How it Works (Mechanism of Action)
Carbamazepine exerts its primary therapeutic effects predominantly through the blockade of voltage-gated sodium channels in neuronal membranes. By binding to and stabilizing the inactivated state of these channels, carbamazepine effectively reduces the rapid and repetitive firing of action potentials in hyperexcitable neurons. This action diminishes the sustained high-frequency discharge that is characteristic of epileptic seizures and plays a crucial role in preventing the generation and spread of seizure activity within the central nervous system.

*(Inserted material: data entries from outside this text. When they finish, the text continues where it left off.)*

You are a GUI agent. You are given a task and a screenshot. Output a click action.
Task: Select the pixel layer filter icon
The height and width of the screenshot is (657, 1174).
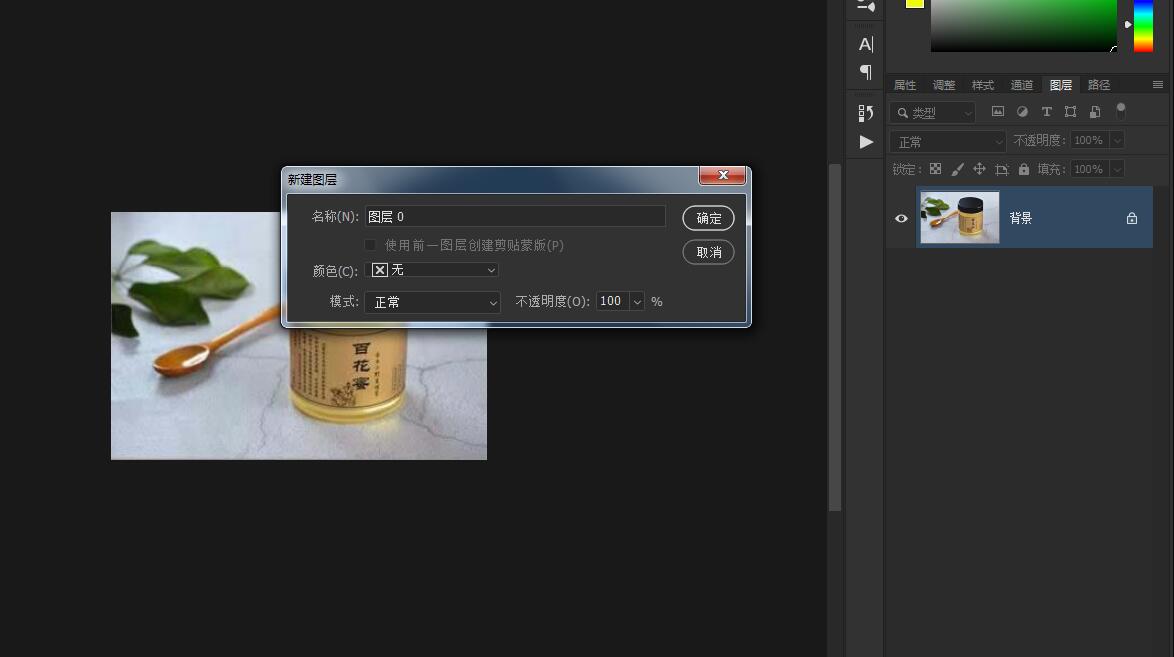click(x=997, y=111)
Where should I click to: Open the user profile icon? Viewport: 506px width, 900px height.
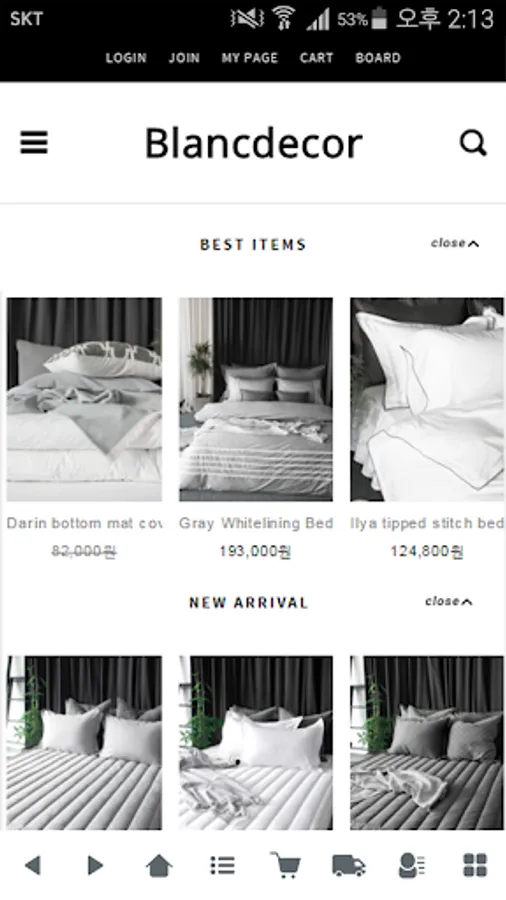click(411, 865)
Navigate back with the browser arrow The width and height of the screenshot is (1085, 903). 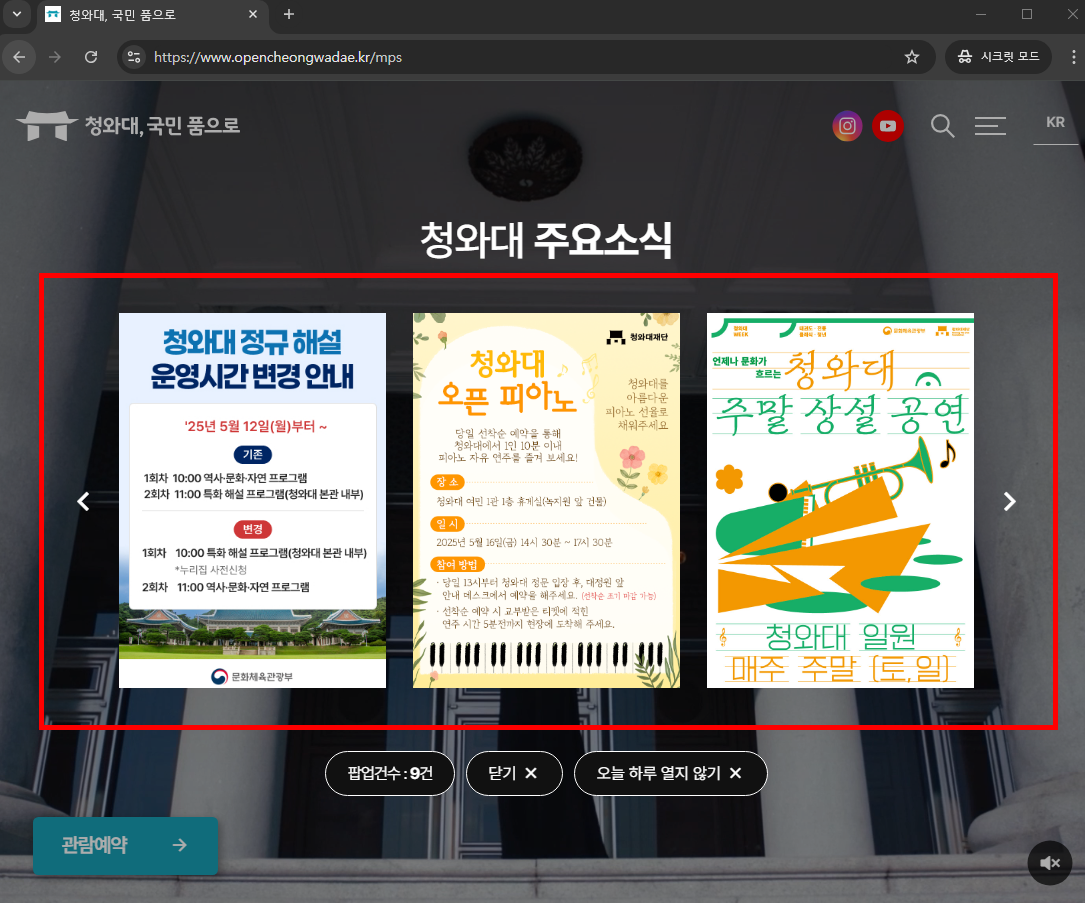19,57
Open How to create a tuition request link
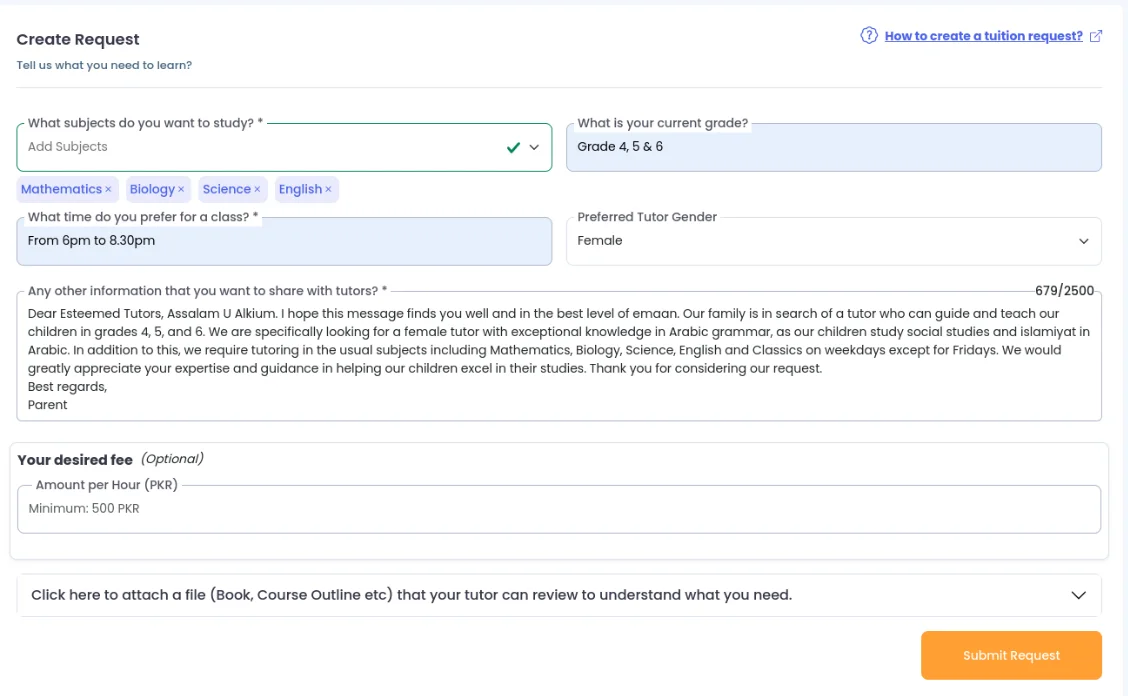Viewport: 1128px width, 696px height. 983,36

Furthermore, by modulating neuronal excitability, this mechanism also contributes to its efficacy in neuropathic pain (e.g., trigeminal neuralgia) and mood stabilization in bipolar disorder. While its main action is on sodium channels, carbamazepine may also influence other neurotransmitter systems and ion channels, including effects on potassium channels, calcium channels, and the GABAergic system, albeit to a lesser extent, contributing to its broad pharmacological profile.